Yesterday, the Government Accountability Office (GAO) confirmed that the U.S. Department of Veterans’ Affairs (VA) cannot circumvent its statutory mandate to set aside contract work for veteran-owned small businesses by sneaking the opportunity through the Government Publishing Office (GPO). Veterans4You, Inc., B-417340.1, B-417340.2.

That’s the “legal” way of putting what just happened. The narrative way of explaining it is far more interesting, and as the attorney who handled this case, this was one of the most colorful and frustrating issues I’ve handled. As such, I’m taking to my blog, while noting that my client, Veterans4You, Inc. gave me complete liberty in presenting this tale.

First off, does a suicide gunlock for veterans sound like “printing” to you? No? What if the gunlock also includes an imprint of the Veterans Crisis Line Logo? Still no? Okay, just checking.

When Mr. Tim Farrell, the owner of Veterans4You, contacted me in mid-February and explained his issue with a solicitation issued by the GPO, I had trouble following the details because they simply didn’t make sense. The VA was procuring suicide gunlocks for veterans, yet running the contract through the GPO because it claimed that slapping a logo on the gunlocks qualified the procurement as involving “printing.” (Under a “printing mandate,” executive agencies have to obtain things like handbooks, pamphlets and flyers through the GPO. As such, the VA/GPO was/were arguing that the VA had to use the GPO to meet this need. Then, because it was no longer a VA solicitation, Kingdomware didn’t apply).

The opportunity was issued as an Invitation for Bids with a very quick turnaround (approximately a week), and the bids were due the next day at 10:00 AM. I told Tim that if he wanted to protest, we had to do it now, or otherwise we’d lose the opportunity. (If you’re protesting the terms of a solicitation, violation of a federal regulation, or other irregularities in conducting a procurement, you have to do it before bids are due). He said “sure,” noting this wasn’t the first time the VA had used the GPO for questionable “printing” requirements.
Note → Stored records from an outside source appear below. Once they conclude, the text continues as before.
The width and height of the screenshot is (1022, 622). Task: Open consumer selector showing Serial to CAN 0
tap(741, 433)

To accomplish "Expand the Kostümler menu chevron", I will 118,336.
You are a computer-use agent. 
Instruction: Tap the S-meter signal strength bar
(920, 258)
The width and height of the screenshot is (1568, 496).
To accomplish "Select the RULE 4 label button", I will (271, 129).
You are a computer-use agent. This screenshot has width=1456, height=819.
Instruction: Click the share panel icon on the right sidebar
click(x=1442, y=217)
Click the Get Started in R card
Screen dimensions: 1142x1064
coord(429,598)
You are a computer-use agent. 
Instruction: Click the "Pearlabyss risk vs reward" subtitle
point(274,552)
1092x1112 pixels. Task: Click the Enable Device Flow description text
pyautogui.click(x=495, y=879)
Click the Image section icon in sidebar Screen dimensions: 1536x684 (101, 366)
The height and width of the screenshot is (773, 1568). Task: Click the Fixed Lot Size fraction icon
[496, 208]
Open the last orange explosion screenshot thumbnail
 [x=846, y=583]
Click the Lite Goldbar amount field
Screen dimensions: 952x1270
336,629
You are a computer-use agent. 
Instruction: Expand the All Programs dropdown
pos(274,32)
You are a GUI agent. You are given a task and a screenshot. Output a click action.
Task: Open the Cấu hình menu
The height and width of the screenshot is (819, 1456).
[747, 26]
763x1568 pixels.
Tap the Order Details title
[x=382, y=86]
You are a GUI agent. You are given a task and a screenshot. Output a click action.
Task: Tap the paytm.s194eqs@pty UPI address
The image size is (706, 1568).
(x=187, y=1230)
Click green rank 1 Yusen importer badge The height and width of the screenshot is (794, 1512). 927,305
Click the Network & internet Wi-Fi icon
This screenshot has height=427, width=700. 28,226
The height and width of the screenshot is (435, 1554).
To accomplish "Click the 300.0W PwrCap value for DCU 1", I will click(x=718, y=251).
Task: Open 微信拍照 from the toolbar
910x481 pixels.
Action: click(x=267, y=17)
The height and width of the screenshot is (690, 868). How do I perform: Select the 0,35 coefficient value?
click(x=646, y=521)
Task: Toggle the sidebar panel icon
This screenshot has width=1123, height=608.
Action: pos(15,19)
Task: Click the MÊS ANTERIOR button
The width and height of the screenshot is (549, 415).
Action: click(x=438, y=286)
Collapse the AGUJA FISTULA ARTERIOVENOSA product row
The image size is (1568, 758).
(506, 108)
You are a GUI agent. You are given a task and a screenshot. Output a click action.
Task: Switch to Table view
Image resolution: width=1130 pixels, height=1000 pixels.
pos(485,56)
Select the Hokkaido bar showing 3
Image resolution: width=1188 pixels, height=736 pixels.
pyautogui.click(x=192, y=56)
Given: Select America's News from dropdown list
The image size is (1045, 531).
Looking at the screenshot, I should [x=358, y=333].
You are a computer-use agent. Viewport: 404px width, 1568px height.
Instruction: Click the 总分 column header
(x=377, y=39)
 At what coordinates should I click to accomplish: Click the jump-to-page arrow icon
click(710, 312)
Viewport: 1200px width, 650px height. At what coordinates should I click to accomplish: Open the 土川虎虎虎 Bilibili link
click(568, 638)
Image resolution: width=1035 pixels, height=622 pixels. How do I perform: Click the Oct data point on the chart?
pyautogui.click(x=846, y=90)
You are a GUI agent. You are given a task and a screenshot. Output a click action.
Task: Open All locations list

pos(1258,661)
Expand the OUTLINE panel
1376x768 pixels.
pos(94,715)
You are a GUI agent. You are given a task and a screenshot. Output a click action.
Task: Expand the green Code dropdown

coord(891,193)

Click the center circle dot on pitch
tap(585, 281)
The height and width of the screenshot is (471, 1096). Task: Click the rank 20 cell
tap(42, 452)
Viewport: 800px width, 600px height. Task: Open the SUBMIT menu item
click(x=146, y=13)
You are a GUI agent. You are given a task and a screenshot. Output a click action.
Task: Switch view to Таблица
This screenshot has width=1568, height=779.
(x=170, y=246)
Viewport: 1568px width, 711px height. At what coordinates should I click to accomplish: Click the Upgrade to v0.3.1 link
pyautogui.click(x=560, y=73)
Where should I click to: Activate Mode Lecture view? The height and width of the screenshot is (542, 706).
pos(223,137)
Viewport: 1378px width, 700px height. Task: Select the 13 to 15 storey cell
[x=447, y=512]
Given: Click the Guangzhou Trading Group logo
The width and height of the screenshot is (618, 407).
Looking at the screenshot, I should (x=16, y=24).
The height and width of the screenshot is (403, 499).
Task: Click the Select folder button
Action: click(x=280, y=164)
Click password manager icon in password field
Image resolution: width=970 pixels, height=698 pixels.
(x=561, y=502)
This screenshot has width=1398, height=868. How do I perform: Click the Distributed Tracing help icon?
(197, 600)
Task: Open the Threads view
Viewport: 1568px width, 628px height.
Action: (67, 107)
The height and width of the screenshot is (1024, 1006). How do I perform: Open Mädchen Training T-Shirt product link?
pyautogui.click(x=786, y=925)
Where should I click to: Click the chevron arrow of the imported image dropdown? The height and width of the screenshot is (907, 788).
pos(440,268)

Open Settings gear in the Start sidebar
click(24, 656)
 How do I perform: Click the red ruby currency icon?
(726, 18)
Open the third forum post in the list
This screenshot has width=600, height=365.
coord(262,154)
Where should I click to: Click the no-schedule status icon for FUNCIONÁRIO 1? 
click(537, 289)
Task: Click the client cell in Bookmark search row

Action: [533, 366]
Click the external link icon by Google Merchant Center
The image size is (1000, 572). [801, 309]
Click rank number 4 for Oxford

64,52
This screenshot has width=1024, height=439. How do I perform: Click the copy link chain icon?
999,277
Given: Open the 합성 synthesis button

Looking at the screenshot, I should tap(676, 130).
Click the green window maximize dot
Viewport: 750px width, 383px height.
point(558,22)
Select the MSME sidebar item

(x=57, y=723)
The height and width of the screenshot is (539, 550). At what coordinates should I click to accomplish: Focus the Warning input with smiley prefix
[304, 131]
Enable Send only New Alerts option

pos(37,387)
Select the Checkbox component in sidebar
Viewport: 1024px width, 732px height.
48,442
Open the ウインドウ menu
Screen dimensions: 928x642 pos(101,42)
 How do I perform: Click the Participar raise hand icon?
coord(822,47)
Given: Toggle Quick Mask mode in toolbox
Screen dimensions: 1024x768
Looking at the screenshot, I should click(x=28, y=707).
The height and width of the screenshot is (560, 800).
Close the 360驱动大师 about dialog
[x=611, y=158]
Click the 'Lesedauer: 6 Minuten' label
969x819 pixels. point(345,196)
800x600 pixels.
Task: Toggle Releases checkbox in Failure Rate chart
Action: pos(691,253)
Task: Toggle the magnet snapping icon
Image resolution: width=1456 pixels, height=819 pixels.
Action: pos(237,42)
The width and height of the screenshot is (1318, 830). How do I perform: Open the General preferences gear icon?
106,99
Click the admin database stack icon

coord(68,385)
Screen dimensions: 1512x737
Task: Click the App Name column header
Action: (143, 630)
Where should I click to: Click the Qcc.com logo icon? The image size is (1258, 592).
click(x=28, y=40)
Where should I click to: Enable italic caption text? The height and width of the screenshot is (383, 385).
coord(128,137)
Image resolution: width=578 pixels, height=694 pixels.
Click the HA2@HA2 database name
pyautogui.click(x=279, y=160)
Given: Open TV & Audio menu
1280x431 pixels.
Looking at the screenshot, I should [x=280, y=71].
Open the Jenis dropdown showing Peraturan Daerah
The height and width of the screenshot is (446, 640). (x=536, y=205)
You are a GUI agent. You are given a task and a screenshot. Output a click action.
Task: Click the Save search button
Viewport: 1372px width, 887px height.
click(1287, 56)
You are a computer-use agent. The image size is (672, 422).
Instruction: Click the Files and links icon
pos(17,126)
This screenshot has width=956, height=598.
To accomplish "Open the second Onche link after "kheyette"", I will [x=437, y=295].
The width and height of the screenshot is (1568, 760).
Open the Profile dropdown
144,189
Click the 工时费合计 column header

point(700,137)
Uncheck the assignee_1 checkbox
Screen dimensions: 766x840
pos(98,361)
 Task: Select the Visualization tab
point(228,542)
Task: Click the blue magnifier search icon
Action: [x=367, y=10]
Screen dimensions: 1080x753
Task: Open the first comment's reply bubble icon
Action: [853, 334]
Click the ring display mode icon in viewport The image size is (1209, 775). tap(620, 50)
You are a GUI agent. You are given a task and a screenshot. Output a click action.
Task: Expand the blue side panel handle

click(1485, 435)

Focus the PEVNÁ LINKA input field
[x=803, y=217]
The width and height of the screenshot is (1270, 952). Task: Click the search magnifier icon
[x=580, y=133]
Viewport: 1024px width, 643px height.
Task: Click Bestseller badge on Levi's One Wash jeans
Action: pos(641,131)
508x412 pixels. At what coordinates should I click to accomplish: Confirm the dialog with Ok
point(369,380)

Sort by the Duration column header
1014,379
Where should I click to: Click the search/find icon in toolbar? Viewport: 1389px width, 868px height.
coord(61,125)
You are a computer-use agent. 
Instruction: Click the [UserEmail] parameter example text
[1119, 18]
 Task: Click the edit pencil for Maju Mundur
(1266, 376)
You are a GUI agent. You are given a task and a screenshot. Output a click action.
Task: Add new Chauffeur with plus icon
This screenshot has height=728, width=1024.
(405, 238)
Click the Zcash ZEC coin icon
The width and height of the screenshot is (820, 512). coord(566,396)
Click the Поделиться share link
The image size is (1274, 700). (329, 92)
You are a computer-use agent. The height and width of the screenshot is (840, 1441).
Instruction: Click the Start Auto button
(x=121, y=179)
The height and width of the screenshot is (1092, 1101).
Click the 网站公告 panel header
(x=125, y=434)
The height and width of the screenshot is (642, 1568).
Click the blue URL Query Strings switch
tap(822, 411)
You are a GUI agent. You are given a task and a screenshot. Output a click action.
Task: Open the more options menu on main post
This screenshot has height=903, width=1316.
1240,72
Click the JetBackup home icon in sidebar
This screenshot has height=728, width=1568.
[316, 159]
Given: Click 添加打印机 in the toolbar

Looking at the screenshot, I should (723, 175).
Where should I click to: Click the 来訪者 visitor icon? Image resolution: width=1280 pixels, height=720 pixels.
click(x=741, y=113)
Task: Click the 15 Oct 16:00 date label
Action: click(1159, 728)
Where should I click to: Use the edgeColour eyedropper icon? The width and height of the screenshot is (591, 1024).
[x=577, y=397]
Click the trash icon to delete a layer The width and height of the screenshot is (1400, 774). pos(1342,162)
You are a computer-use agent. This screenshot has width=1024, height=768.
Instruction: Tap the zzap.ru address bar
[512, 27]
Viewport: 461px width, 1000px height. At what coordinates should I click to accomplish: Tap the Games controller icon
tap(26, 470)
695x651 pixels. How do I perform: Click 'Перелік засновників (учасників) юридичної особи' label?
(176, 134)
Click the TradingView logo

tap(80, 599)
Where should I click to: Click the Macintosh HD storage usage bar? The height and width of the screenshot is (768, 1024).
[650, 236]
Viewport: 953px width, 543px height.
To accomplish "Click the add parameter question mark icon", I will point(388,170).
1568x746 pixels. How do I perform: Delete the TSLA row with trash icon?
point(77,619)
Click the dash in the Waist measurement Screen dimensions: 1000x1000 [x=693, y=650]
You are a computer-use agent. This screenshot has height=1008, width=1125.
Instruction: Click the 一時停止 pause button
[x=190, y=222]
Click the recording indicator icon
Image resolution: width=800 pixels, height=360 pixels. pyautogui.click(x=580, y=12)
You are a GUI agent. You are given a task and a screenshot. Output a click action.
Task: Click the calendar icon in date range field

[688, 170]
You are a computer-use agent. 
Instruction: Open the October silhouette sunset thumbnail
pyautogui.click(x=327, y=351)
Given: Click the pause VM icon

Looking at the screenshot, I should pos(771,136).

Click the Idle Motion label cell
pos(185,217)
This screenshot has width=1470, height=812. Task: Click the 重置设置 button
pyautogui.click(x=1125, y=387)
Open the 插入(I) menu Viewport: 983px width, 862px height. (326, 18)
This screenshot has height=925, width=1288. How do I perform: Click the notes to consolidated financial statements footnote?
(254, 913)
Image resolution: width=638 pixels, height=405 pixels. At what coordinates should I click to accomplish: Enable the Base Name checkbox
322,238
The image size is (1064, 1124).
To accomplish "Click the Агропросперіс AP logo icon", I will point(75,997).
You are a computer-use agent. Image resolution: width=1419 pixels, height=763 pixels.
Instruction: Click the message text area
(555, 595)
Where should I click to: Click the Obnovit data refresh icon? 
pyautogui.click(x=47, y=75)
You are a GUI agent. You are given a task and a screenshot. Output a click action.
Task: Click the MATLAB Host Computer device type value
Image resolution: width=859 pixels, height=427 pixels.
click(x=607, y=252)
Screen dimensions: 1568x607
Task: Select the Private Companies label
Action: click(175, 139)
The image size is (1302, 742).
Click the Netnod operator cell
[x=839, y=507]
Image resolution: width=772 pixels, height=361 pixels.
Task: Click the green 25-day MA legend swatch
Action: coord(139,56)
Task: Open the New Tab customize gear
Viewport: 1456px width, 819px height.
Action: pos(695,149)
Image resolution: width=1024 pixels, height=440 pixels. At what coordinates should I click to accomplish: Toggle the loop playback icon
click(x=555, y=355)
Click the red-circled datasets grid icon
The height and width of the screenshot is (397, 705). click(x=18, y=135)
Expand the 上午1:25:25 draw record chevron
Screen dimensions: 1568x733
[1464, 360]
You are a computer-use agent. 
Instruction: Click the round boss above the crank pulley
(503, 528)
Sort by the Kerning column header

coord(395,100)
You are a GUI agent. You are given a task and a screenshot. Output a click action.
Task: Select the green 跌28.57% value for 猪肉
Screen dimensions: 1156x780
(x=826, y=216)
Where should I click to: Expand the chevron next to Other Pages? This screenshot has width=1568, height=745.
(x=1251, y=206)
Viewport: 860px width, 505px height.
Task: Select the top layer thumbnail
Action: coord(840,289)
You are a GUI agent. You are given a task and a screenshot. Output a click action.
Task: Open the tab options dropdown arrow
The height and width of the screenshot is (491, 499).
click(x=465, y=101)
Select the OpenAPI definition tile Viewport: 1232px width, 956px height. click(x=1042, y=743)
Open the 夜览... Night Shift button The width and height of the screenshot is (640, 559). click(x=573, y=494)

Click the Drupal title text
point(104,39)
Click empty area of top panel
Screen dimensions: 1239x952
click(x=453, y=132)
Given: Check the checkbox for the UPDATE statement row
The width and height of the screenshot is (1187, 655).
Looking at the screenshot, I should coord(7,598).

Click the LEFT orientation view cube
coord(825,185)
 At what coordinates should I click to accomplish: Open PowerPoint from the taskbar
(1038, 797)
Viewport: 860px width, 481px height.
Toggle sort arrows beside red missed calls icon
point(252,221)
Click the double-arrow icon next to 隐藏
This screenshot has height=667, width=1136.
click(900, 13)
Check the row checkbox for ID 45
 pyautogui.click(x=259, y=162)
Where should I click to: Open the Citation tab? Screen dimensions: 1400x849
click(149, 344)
One basis of our protest was violation of the Kingdomware mandate, which is that, when a contracting officer has a reasonable expectation that two or more responsible veteran-owned small businesses (or service-disabled veteran-owned) will make an offer, and that the contract can be awarded at a fair and reasonable price that offers the best value to the government, the agency has to set aside the work for these veteran companies. 38 U.S.C. 8127(d). This is also known as the Rule of Two under the Veterans Benefits Act (VBA); this mandate was solidified at the U.S. Supreme Court in 2016 after a long and protracted battle in lower courts and forums.

Here, though, I wondered how the GAO (the forum where we were protesting) would address this argument, considering that this was not a “VA” procurement. It had been issued by the GPO. There are plenty of cases out there that say that Kingdomware and this “Rule of Two” does not apply to a non-VA procurement.

However, this effectively was a VA procurement. The VA was acquiring the supplies. And they were suicide gunlocks for veterans, work which the VA incomprehensibly wanted to take away from veteran business owners.

After our protest was filed, I thought the VA (through the GPO) would take corrective action. Again, suicide gunlocks for veterans.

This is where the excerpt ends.